The Jakarta Post
The regulation in lieu of law (Perppu) issued by President Joko “Jokowi” Widodo on Tuesday provides much more than fiscal stimulus for coping with the devastating economic damage inflicted by the COVID -19 pandemic. The regulation grants the government a stronger and broader mandate to increase spending far over the ceiling allowed by the 2020 state budget law, to issue more bonds, to bail out banks and state companies and to restrict foreign exchange transactions by individuals, all without prior approval of the House of Representatives.
We are truly in a crisis now and, like in most other countries, the Jokowi administration must act decisively while expanding its economic role because right now only the government can save the economy and maintain stability to prevent a total collapse.
A broad spectrum of the economy has indeed been hit hard as the pandemic has brought businesses to a grinding halt. As global travel and supply chains become disrupted, plants have shut down. The combination of supply-anddemand shocks and a credit crunch will sharply cut investment capital and consumable wealth. So severe has been the damage and so great the uncertainty that Finance Minister Sri Mulyani Indrawati has cautioned that the economy could contract (experience negative growth) this year, down from 5.02 percent growth last year.
The Perppu allows the government to increase its fiscal deficit over the 3 percent (of gross domestic product) ceiling, as set by the State Finances Law, for the next three fiscal years to bail out state companies and to lower corporate income taxes and grant excise tax relief on certain goods.
For this year alone, the government has set aside an additional Rp 405 trillion (US$25 billion) for health care, social safety net programs and tax incentives for maintaining consumer purchasing power and for economic recovery programs. In anticipation of a domino-style collapse of financial service stability as businesses and individuals default on their loans wholesale, the Perppu also expands the authority of Bank Indonesia (BI), the Financial Services Authority (OJK), the Deposit Insurance Corporation (DIC) and the Financial System Stability Committee.

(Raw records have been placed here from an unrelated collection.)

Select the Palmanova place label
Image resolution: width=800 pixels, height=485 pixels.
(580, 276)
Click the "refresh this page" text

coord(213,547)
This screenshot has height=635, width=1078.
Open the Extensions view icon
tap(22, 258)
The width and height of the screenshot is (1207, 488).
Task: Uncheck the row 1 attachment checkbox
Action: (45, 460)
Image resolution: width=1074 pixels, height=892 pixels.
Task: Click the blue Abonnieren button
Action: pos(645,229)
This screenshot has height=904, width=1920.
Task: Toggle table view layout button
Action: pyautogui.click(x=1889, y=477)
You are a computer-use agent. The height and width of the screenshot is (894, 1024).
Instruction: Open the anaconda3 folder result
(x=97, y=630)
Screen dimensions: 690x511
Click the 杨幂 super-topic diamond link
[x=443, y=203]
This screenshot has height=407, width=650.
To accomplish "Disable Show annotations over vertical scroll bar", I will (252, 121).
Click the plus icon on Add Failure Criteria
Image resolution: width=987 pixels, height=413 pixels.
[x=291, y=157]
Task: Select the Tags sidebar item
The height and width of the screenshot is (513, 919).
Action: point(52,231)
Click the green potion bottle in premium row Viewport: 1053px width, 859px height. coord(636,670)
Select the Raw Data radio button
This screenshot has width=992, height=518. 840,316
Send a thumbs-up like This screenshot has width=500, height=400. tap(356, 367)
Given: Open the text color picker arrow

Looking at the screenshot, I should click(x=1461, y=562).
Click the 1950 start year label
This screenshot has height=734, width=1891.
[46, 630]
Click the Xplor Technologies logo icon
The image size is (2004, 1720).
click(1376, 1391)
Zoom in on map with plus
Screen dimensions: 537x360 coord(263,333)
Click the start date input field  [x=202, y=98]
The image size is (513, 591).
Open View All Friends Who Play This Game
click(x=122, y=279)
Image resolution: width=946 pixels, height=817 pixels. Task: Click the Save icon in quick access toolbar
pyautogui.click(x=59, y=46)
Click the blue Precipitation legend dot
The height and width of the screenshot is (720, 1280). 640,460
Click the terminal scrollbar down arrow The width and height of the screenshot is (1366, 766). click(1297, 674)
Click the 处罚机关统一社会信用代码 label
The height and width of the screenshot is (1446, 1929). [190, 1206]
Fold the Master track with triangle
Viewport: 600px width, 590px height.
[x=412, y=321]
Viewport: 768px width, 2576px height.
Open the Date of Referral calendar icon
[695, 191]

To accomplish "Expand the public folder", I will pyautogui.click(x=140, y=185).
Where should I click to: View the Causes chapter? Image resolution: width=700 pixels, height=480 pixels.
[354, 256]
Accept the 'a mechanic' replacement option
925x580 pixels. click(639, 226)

Under its broader mandate, BI is authorized to buy government bonds from the primary market and to give shortterm, sharia-based liquidity credit not only to systemically important banks but to all banks facing liquidity crises based on assessments by the OJK.
The Perppu also authorizes the DIC to issue bonds and to borrow from the government in light of exercising its broader mandate to cope with bank failures. The government is even authorized to set up another deposit insurance company to maintain financial stability. In a bolder move to force bank consolidation, the Perppu authorizes the OJK to order financial service companies to merge or integrate or to acquire other financial firms.
Our only reservation about the Perppu is the absence of strong safeguards and a mechanism for House oversight on how taxpayers’ money will be spent, how liquidity credits will be given and how bank bailouts will be decided.